If someone you love was just arrested in Indiana, you are probably scared and trying to figure out the next move. I have been on the inside, and I have watched families lose their first hours to panic because nobody explained how the system works. So let me give you the plain version, with the Indiana specifics that will save you time and money.
Hold onto this first: an arrest is not a conviction. Your person has been accused, not judged. They have entered a process that runs on a clock, and your job over the next day or two comes down to three things. Find them. Get them a lawyer. Keep them steady. Let me take those in order.
The first hours: booking and the county jail
In Indiana, county jails are run by the county sheriff, and that is where your loved one is taken after an arrest. Booking is the intake process: recording the charges, taking fingerprints and a photo, collecting property, and running record checks. It can take hours, and during that window you usually cannot reach your person. In Marion County, around Indianapolis, the jail and the criminal courts are at the Community Justice Campus on the southeast side.

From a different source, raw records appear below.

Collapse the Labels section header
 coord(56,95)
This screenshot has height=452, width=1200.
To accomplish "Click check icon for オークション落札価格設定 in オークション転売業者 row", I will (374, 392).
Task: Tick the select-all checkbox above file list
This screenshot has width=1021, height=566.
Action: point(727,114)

For searching later, keep one thing straight. County jails hold people who were just arrested and are awaiting court. The state prison system, the Indiana Department of Correction, only holds people already sentenced, so it will not help you find someone arrested today. For a fresh arrest, you are looking at the county.
How to find your loved one
Start with the sheriff's office in the county where the arrest happened. Most Indiana county sheriffs run an online jail roster or inmate search you can look up by name, and in Marion County the Sheriff's Office posts an inmate search online. Give it a little time, because your person will not appear until booking is finished.
If you cannot find them online, call the jail directly with the full name and date of birth. You can also use VINE, the statewide custody and notification service, at vinelink.com by selecting Indiana, to check status and get an alert if your loved one is moved or released.
The initial hearing
If your loved one stays in custody, they are brought before a judge for an initial hearing, which Indiana law requires to happen promptly, in practice usually within 48 hours of arrest, not counting weekends and holidays. The court can push it back up to another 72 hours in some situations, such as when the prosecutor needs more time to evaluate the case.
At the initial hearing, the judge reads the charges, explains your loved one's rights, addresses bail, takes a plea, and appoints a public defender if your loved one needs one. The judge does not decide guilt here. One thing worth knowing: if your loved one manages to post bail from a county bond schedule before this hearing, the law gives the court more time, and the initial hearing can be set as far out as 20 days from the arrest, or 10 days for an operating while intoxicated charge. Either way, the hearing is where the case really begins.
Bond options, including one that can save you money
Indiana counties use a bond schedule, which sets a presumptively reasonable bail amount for the level of the offense, and the judge can go higher or lower. What many families do not realize is that Indiana usually offers more than one way to post it, and the choice can matter a lot for your wallet.
A cash bond means paying the full amount to the court, which is refunded at the end of the case, minus any fees, as long as your loved one makes every court date. A surety bond means using a licensed bail bondsman, who charges a fee of roughly ten percent that you never get back. But many Indiana counties also allow a ten percent cash bond, sometimes called a percent bond, where you pay ten percent of the total directly to the court instead of to a bondsman, and most of that is returned to you at the end of the case if all court dates are kept. If that option is available for your loved one's charge, it can be far cheaper in the long run than a bondsman. A judge may also grant release on own recognizance, a simple promise to return, especially for lower-level, nonviolent charges. Some counties even let you pay certain bonds online. Ask the jail or the court which options apply.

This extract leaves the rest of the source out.